The three most important things when expressing protein for high-throughput applications are: optimize, optimize, optimize. Put the best genes you can into your expression system, use the most fitting expression systems, and make sure the growth conditions are suited to achieve the most from those systems.
Whether it’s drug screening, crystallography, NMR, mass spectrometry, or binding and toxicity studies, the earliest decisions about choice of template and how to express it can have ripple effects throughout a project, points out Frank Schäfer, Ph.D., associate director of R&D, head of DNA and protein sciences at Qiagen.

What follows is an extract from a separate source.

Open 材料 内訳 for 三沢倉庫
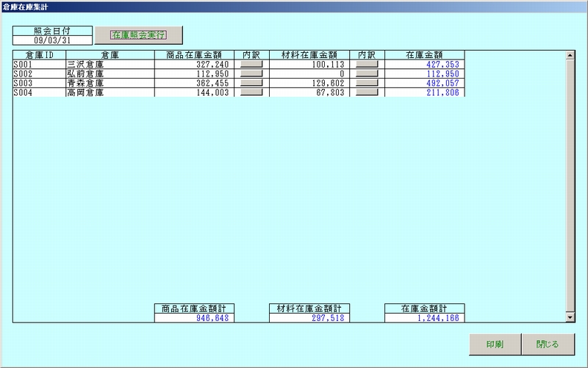588x368 pixels. click(x=367, y=65)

One problem researchers frequently encounter when trying to express human proteins in bacterial cells is, for example, that the organisms use the genetic code differently. True, the genetic code is universal in that the same three-nucleotide codon always signifies the same amino acid. But there’s ambiguity in the other direction—that is, most of the 20 naturally occurring amino acids can be encrypted by more than 1 of 61 possible codons, and different organisms prefer different spellings of those amino acids.
There are even some sequences used by one organism that may be misinterpreted by another—take, for instance, the presence of mammalian intragenic sequences that mimic bacterial ribosomal entry sites.
Organisms display intraspecific codon usage biases as well. Highly expressed proteins are often spelled with a skewed set of otherwise synonymous codons relative to more lowly expressed proteins. Certain tRNAs are more abundant than others, while some tRNAs may be recharged more rapidly than others—and the two sets are not always the same.
Thus there is even plenty of room for improvement expressing a native protein in its endogenous environment, let alone in an exogenous system. “It seems that the genes as they have been made by evolution are not optimized for maximum expression,” says Dr. Schäfer, who, along with the others included in this article, will be speaking at CHI’s “PepTalk” to be held in San Diego later this month.
“By optimizing the codon usage and several other parameters, we were very successful in dramatically increasing expression of human genes in human cells,” Dr. Schäfer explains.
An algorithm designed by Geneart (www.geneart.com) allows Qiagen to offer a complete set of plasmids (termed QIAgenes) covering the entire annotated human genome, optimized for expression in either E. coli or human/insect cells. QIAgenes are designed to take into account the host cell’s preferred codon usage as well as mRNA secondary structure and stability considerations, and contain a 6xHIS tag to facilitate purification. QIAgenes plasmids can be used as templates for cell-free protein expression as well.
Rational gene design can increase the chances of successful expression and can yield as much as a 50-fold increase in protein expression. This, in turn, can make a huge contribution to the whole project, notes Dr. Schäfer. “The more protein you have, the easier it is to perform all of the downstream experiments.”